Different types of models include:
- Trend detection
- Link/association discovery
A product based on a segmentation algorithm may include machine-learning capability, but that doesn’t mean it’s going to build your recommendation engine. It produces the wrong kind of model for that task.
Then, questions to ask the vendors
After you’ve answered those first three questions for yourself, you’re equipped to have productive conversations with product and service providers. Here are three questions to ask them.
1. Is this a data-consuming, algorithm-driven learning system?
According to Borne, this simple yes-or-no question is the central one for detecting machine washing.
For example, if a product works with models built using the vendor’s data, but doesn’t ‘learn’ or improve as it consumes your data, Borne says it’s not really a machine-learning system. It’s just a packaged application.
“That app may have been built based on machine-learning algorithms at the vendor's shop, but that doesn't give you access to any of its ML capability,” he says.
If the answer to this question is truly ‘yes,’ then you can ask follow-up questions to understand more about how the system works, and whether it’s going to work for you.
2. What type of algorithm or algorithms does the system use?
In your preparation, you asked yourself what kind of model or models would be applicable to your work.
So you are ready to evaluate the vendor’s answer to this question, and see if their product is the right sort.
If they won’t tell you, in at least broad terms (e.g. “We combine some kinds of regression analysis with a classification system”), something’s fishy and warrants more careful examination.
In evaluating possible partnerships for our agency, we have found that as you gain exposure to multiple vendors, you’ll start to be able to guess the types of algorithms at work yourself when you watch the demos.
3. How does the system measure and document its improvement?

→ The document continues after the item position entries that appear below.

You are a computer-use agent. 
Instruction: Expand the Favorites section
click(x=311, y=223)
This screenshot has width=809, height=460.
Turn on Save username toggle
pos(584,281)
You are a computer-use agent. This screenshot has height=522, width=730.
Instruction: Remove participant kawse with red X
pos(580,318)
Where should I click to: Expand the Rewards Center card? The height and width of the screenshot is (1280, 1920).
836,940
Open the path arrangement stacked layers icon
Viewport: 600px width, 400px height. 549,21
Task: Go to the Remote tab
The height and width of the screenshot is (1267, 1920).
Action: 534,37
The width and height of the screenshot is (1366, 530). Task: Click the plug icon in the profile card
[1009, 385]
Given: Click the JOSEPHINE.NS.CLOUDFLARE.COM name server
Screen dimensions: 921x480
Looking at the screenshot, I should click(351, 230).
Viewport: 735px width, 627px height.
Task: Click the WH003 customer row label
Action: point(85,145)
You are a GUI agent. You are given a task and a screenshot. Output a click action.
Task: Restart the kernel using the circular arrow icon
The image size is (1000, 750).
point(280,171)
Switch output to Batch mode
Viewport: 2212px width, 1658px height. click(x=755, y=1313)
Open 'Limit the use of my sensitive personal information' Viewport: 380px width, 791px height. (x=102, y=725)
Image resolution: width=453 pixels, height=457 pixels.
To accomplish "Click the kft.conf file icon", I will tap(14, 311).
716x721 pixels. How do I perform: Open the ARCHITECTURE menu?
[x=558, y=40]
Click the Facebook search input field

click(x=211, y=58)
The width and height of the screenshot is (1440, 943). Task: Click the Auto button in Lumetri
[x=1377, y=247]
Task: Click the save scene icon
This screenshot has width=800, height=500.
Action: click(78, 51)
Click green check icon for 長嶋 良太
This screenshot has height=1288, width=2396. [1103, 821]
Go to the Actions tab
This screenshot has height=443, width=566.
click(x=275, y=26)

If the system is optimizing its own performance, you should be able to see that.
The results might get better incrementally, or machine learning might lead you to an insight that make a huge impact. Either way, documenting the improvement will allow you to identify next steps—and justify further investment.
These question sets will get you started on evaluating products, and avoid getting duped by spurious vendor claims.
Our interviews with these experts also carried over into implementation, putting machine learning to work. We’ll cover that in a future column.